_TO DO_
The response must be made up of the lines in the entries below that contain "computer".
════════════════════
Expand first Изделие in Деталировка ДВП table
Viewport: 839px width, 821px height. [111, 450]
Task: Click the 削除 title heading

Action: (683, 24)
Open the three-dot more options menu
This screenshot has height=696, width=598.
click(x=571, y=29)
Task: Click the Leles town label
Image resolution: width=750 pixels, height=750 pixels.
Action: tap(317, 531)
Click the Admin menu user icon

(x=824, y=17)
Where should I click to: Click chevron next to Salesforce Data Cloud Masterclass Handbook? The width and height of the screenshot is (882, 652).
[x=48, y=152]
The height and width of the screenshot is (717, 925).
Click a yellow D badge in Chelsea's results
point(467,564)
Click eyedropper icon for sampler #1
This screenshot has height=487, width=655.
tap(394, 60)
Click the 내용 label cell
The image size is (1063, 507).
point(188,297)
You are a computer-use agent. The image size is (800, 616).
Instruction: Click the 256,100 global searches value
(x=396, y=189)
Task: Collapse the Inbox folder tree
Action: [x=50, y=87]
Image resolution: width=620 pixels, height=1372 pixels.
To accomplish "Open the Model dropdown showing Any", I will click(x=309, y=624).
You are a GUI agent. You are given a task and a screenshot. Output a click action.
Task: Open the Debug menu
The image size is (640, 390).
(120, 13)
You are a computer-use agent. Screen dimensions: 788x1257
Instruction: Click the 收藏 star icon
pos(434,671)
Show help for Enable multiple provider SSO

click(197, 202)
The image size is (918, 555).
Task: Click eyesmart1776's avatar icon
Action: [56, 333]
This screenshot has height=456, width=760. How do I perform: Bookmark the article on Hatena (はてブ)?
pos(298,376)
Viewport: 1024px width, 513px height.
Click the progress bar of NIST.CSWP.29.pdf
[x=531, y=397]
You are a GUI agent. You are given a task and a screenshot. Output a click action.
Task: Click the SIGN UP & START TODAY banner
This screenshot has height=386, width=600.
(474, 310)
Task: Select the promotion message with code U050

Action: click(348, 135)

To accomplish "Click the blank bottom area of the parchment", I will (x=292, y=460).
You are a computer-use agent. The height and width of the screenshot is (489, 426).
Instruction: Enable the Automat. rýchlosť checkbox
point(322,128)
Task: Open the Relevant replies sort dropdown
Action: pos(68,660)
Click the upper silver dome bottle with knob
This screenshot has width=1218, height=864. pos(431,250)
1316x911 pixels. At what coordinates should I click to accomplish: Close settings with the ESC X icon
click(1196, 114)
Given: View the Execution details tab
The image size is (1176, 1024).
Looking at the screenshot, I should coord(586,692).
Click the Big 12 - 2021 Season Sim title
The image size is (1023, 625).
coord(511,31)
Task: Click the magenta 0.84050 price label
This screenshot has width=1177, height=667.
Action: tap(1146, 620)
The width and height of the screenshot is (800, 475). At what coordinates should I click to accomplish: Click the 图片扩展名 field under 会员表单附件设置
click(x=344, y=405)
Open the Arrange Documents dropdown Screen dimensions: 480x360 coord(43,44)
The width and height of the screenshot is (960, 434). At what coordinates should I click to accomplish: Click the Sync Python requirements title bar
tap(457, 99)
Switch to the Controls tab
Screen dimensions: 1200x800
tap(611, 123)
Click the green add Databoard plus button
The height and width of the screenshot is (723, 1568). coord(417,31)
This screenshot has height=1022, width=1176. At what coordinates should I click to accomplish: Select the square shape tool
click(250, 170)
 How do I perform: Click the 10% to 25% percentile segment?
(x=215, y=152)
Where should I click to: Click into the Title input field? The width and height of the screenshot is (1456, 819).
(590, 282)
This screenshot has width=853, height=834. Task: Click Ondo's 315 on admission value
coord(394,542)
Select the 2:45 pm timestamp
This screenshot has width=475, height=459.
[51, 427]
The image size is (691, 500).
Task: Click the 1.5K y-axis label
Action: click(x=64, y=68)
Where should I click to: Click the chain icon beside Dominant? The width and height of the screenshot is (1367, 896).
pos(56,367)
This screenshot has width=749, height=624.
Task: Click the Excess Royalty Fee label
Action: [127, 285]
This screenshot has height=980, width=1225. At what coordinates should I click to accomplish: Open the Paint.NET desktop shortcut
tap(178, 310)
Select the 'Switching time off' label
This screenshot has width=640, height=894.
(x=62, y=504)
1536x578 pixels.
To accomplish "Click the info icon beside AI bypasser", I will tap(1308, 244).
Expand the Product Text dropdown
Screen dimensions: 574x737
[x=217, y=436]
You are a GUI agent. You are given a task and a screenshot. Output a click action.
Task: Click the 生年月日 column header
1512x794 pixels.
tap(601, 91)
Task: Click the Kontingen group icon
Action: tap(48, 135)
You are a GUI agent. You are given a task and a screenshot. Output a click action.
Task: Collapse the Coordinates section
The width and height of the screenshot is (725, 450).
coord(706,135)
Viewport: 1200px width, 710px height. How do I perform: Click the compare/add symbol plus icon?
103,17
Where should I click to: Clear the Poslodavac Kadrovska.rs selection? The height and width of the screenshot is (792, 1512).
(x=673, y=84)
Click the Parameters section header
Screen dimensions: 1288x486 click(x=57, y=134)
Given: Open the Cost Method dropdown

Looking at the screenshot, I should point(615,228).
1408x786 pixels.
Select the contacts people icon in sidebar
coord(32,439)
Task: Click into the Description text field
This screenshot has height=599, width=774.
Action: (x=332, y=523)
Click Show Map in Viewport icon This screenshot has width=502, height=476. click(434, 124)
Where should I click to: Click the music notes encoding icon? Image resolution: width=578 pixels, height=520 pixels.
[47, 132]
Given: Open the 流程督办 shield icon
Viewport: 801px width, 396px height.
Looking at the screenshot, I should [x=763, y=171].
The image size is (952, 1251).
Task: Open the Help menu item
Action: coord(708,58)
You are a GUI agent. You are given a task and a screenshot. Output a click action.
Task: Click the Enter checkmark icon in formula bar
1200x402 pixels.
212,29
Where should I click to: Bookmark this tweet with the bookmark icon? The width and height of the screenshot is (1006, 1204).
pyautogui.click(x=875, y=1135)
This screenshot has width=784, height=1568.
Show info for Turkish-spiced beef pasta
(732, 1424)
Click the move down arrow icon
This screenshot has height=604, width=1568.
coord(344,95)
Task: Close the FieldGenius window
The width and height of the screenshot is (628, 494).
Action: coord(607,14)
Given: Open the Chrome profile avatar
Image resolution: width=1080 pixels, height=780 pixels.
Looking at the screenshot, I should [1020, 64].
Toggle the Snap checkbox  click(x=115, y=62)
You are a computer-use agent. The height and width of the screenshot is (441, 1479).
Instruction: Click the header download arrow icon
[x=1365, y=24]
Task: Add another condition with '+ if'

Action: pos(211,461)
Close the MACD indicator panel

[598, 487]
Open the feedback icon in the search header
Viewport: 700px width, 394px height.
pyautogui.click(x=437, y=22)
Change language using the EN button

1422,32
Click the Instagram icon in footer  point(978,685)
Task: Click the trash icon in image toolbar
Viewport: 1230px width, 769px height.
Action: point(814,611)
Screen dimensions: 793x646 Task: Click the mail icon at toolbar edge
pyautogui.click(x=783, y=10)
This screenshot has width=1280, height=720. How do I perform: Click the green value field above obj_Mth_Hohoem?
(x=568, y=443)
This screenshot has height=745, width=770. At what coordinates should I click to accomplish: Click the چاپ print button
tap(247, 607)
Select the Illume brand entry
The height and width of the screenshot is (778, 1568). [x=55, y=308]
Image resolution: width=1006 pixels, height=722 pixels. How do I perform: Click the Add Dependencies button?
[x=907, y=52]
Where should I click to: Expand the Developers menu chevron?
════════════════════
_SOLUTION BELOW_
You are a computer-use agent. The image size is (800, 616).
You are a computer-use agent. Screen dimensions: 788x1257
You are a computer-use agent. The height and width of the screenshot is (489, 426).
You are a computer-use agent. The height and width of the screenshot is (441, 1479).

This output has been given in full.